*What the task asks:* Exact copy, no pictures: every line from the one that contains "Given: Click the plus icon on Seguir button" through the end of the data below, and nothing else.

[Collected data entries]
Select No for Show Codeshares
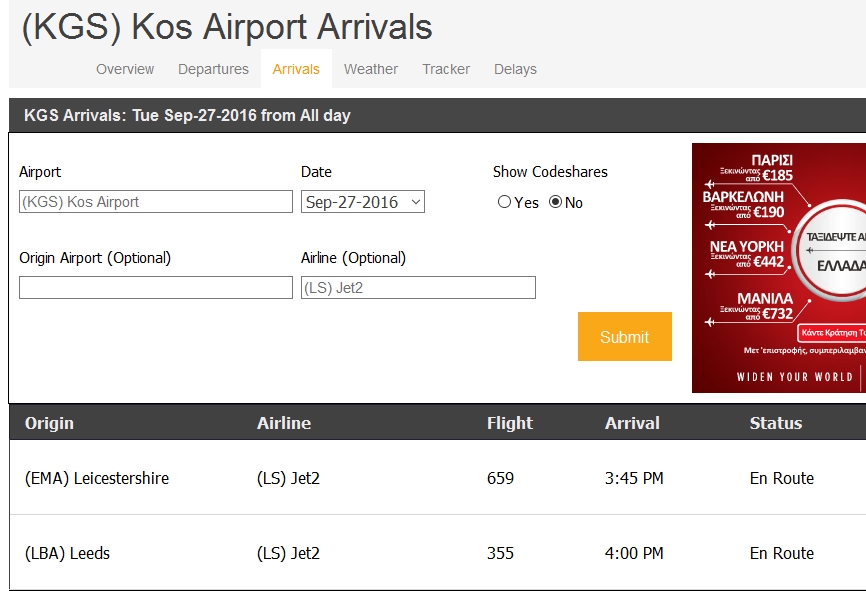Viewport: 866px width, 591px height. (556, 202)
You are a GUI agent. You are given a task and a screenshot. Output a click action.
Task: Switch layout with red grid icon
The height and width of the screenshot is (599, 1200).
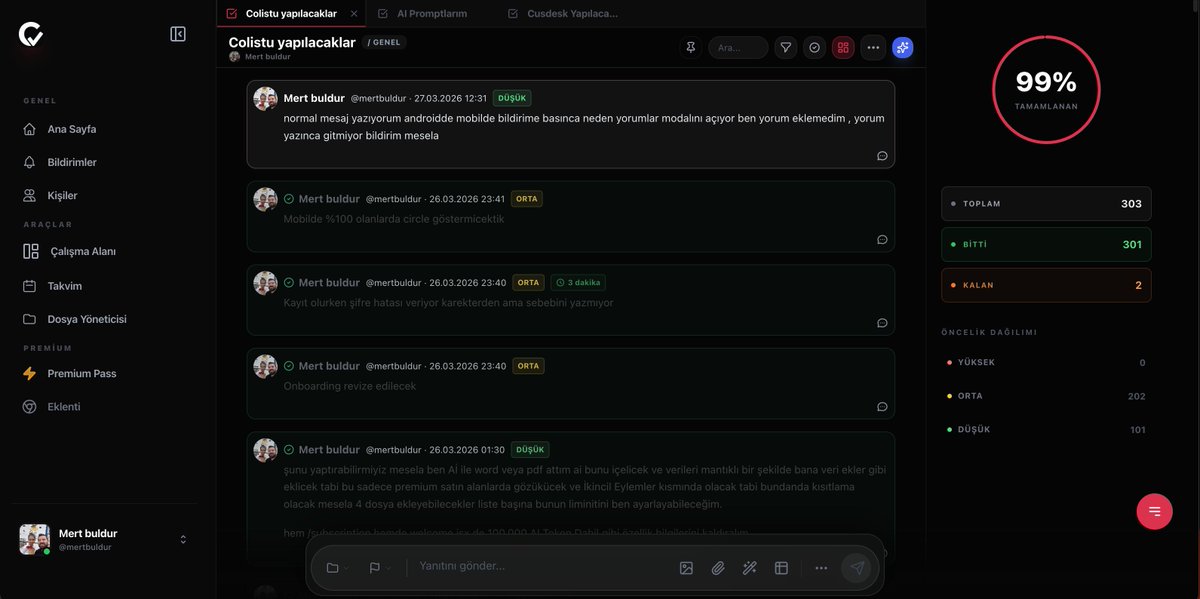tap(843, 47)
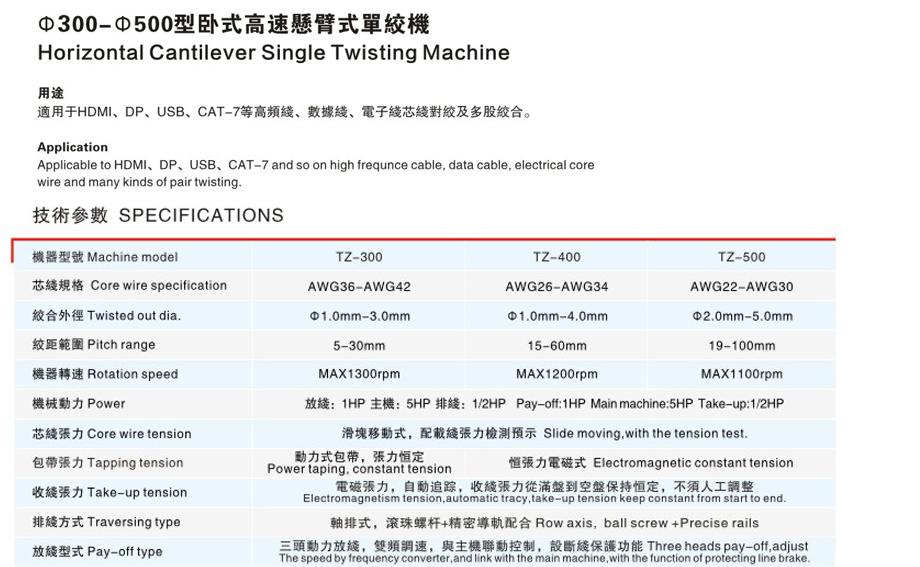Select the Rotation speed row label
The height and width of the screenshot is (567, 920).
click(105, 374)
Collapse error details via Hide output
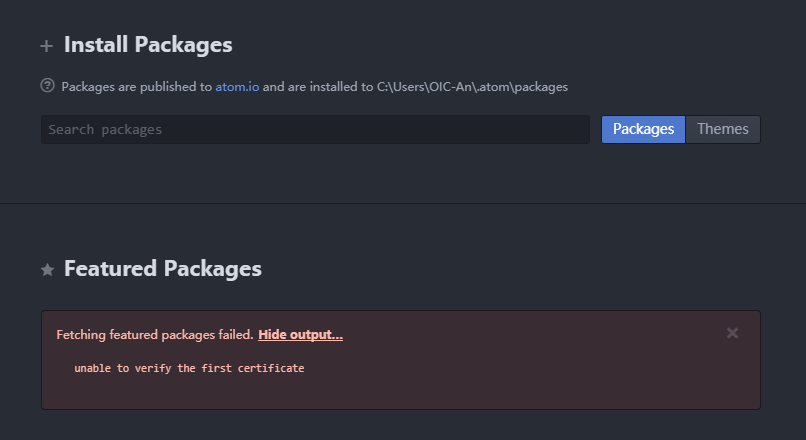806x440 pixels. [x=300, y=335]
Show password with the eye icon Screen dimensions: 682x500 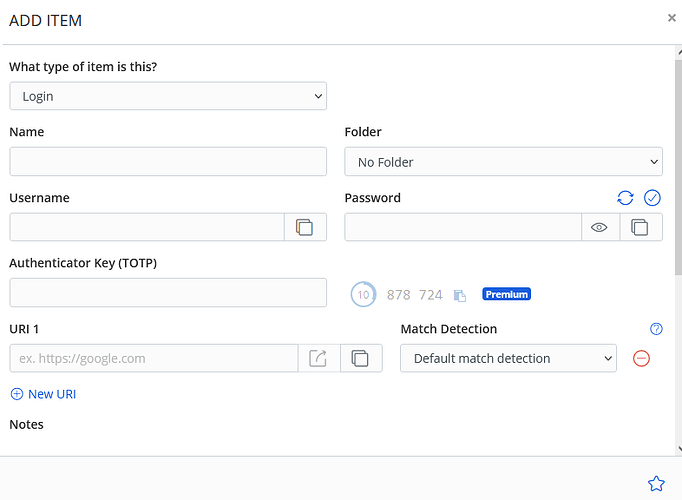[x=600, y=228]
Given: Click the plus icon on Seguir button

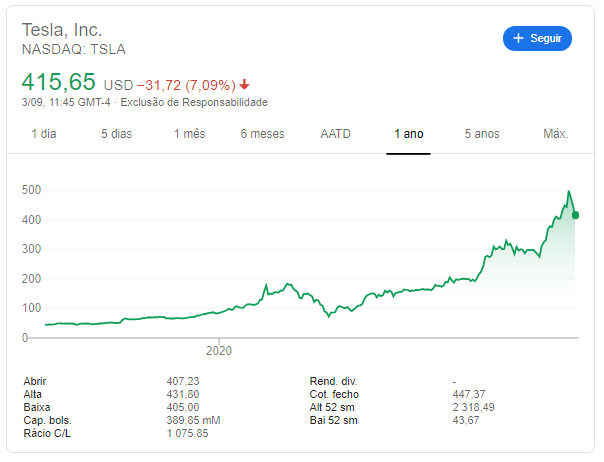Looking at the screenshot, I should (518, 39).
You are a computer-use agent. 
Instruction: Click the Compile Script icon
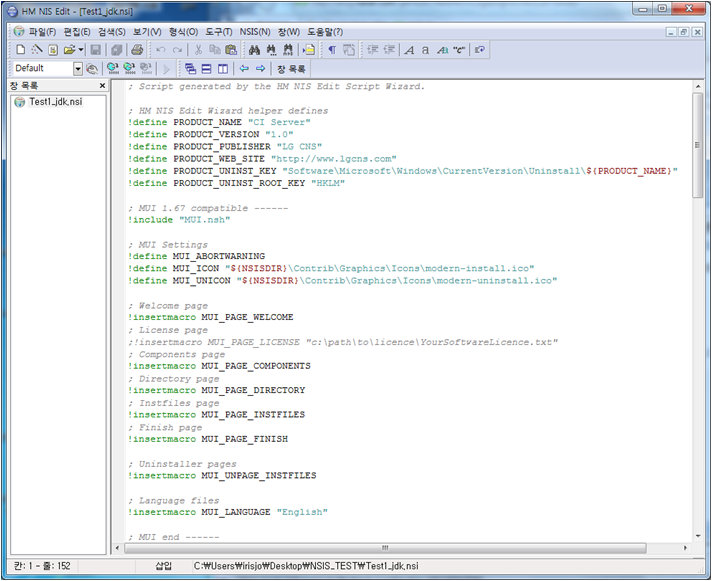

*Reply to the exercise:*
Given: Click the plus icon on Seguir button

Looking at the screenshot, I should (518, 39).
You are a computer-use agent. 
Instruction: Click the Compile Script icon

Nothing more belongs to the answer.